This blog is a comment on the passage “A Slave World” by Charles Eisenstein.
I read this passage entitled “Slave World” from Charles Eisenstein’s book “Sacred Economics” a few days ago. By the time I read the final paragraph, I was in tears. When I read the last line, I was literally crying my eyes out. Tears of shame and guilt flowed down my face as though it were raining. Why must it be that so many people must abandon, or even worse, never get a chance to discover their innate dreams due to the need to work for life-sustaining resources?
I put the book down and reflected. I recalled the day my “sustainability journey” began in 2007. I was working at Accenture Consulting flying back and forth across the country each week. On my way out the door one week, my brother handed me a book entitled “Confessions of an Economic Hitman” by John Perkins.
Having exhausted the movie options on my regular flight, I decided to give the book a chance. It will turn out to be the first book I had read since I graduated from college five years ago. I read it cover to cover and exited the plane a different person than the one that boarded six hours earlier. John Perkins lived a life “developing” the “developing world”, a practice I felt at the time was noble work. After all, economic growth was the engine that promoted prosperity, happiness, and well-being.
My beliefs couldn’t have been farther from the truth. John Perkins used to work for the International Monetary Fund (IMF) and the World Bank creating “development aid” packages at interest rates (up to 20% annually) that they knew would be impossible to pay back. Many countries would never see the money as it would flow directly to the transnational corporations who would use ex-patriots for the construction work. Inevitably, the interest could not be repaid forcing these countries to renegotiate their debts in a way that lowered protective trade barriers, flooded local markets with cheap imports that destroyed local economies, and created a group of desperate people willing to work for subsistence wages in factories to survive.
What other choice did they have? Their businesses can’t compete with the cheap goods from multi-national corporations operating with large government subsidies. The people have one offer and it is of the “take it or leave it” variety. And when that job is the only means to meet the basic needs of their family, people have no choice but to take it.
It is, in effect, the same as slavery and, in some cases, even worse. Under a slave system, slave “masters” were responsible for the well-being of their slaves and had to provide food, shelter, and health care. Under the “free market” system, if a worker became sick or maimed, they could be easily replaced. The employer is under no obligation to make sure their workers can afford basic necessities. There is little help for anyone unable to work. This is hardly a choice
And why is it that this system exists? It is due to market competition to provide the lowest possible prices. Consumers do not have a choice. They cannot choose to pay more and have those extra dollars flow to people whose lives could be dramatically improved by relatively small amounts of money.
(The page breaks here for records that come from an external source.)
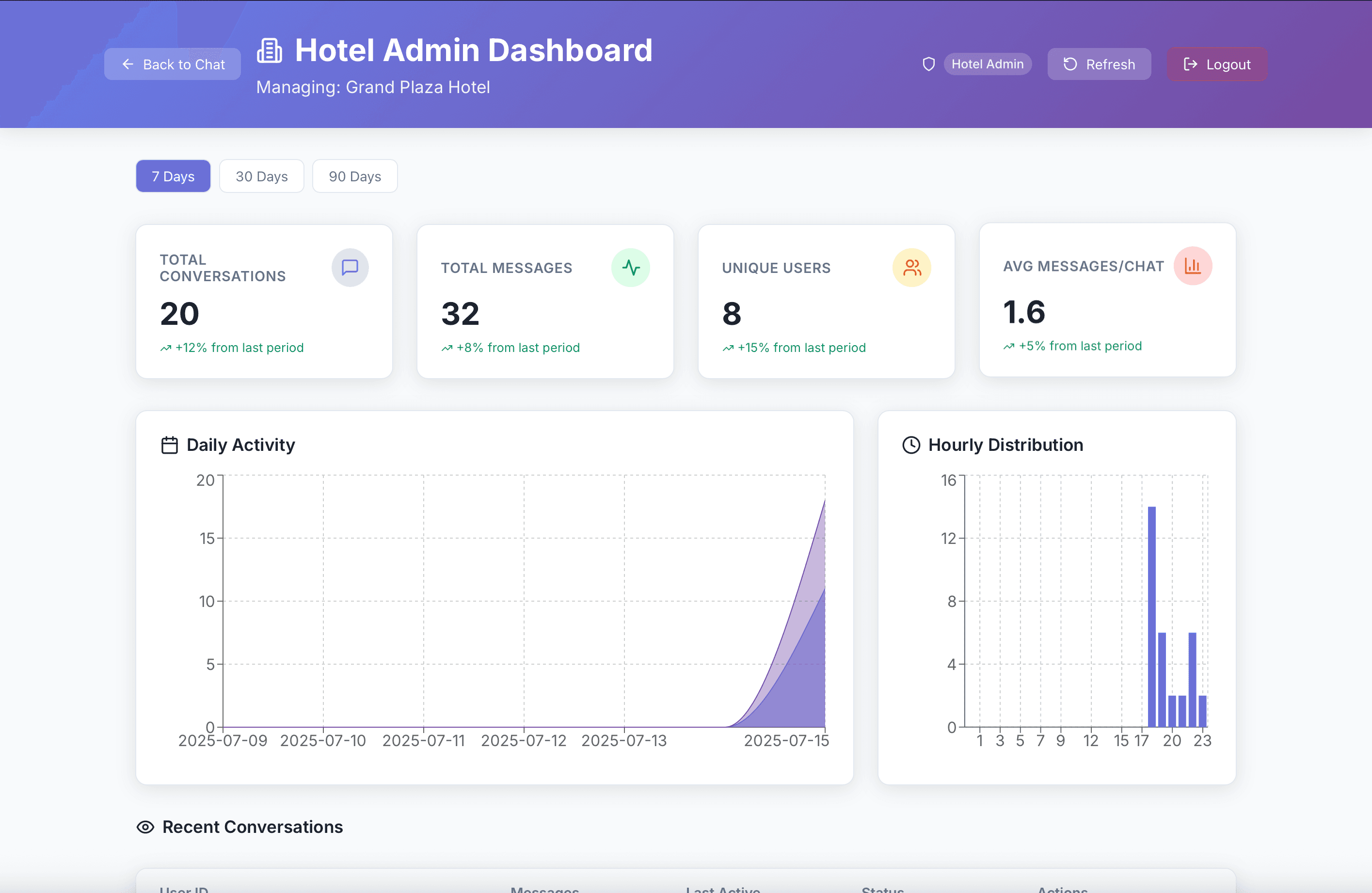Click the chat bubble icon on Total Conversations card

(x=350, y=268)
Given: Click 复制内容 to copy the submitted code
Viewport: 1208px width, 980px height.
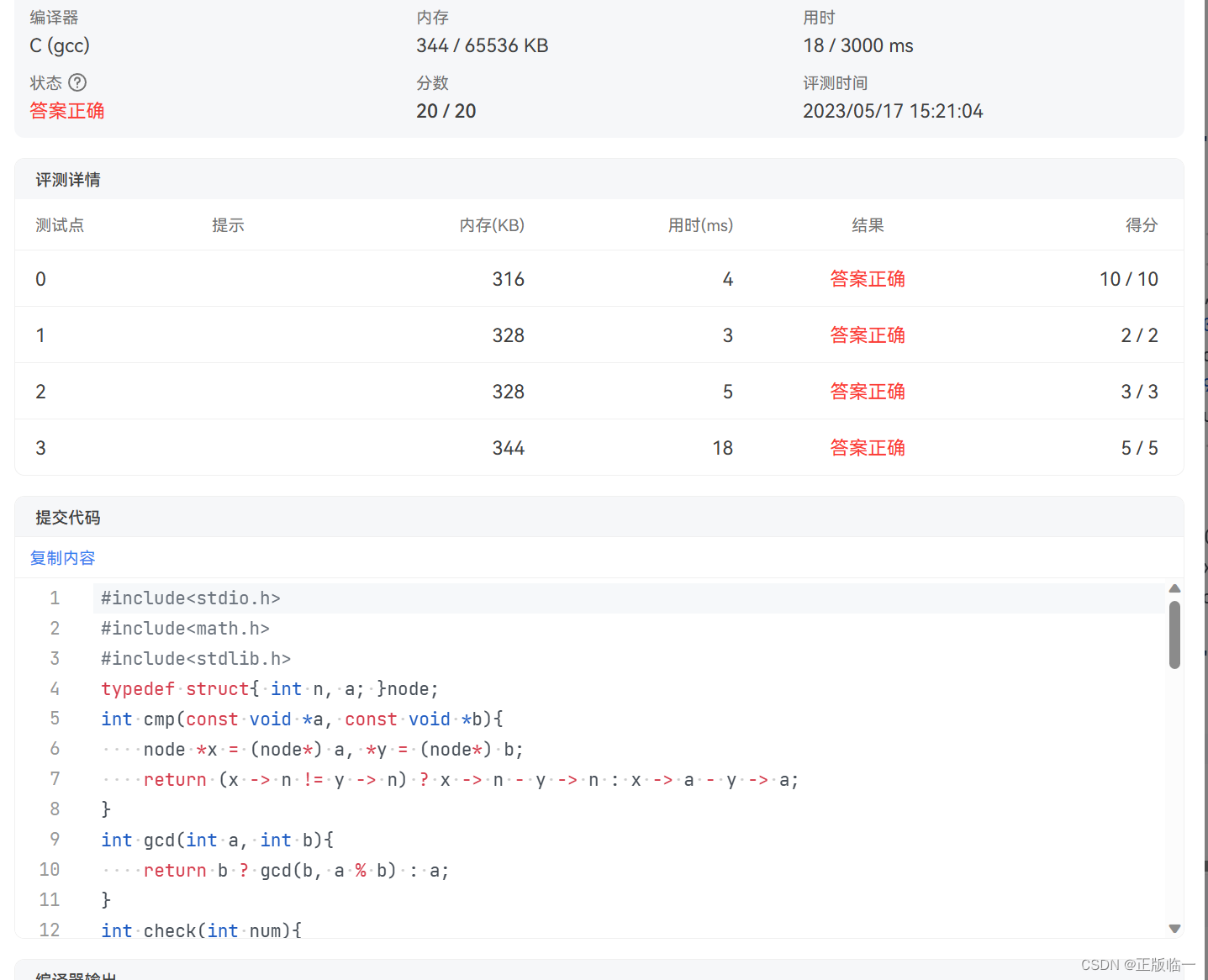Looking at the screenshot, I should point(62,557).
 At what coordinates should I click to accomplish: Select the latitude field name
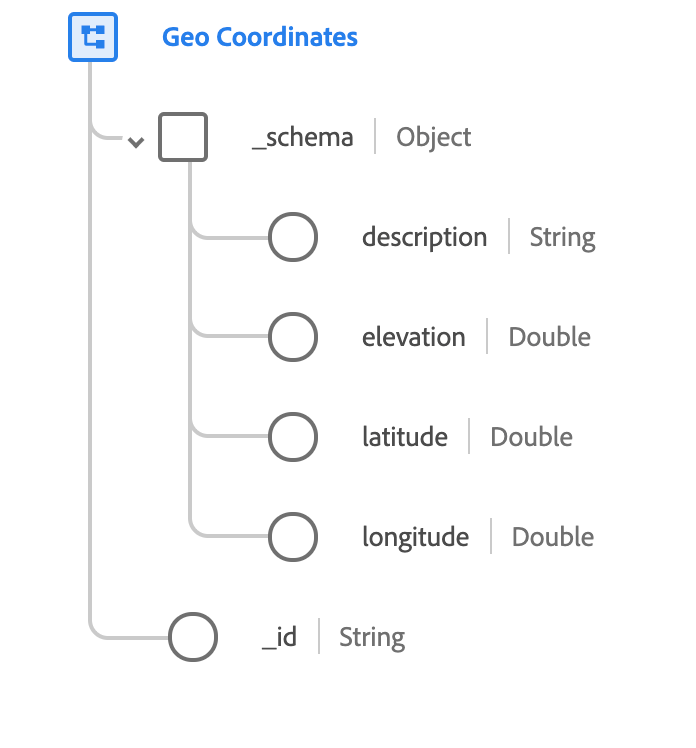[x=404, y=437]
Nor should they have to. Last week, Apple, Inc. became the wealthiest corporation in the world when its market capitalization passed Exxon Mobil. It has $98 billion in cash reserves. Yet the company uses sub-contractors like Foxconn that enforce “long hours and paltry wages” driving many workers to suicide. What is the purpose of hoarding all that money? Just to give an even greater return to the owners of money, also known as investors?
Is this how we want our world to function? Can’t we do better? How does it make you feel to use a product embedded with the tears and blood of so many people?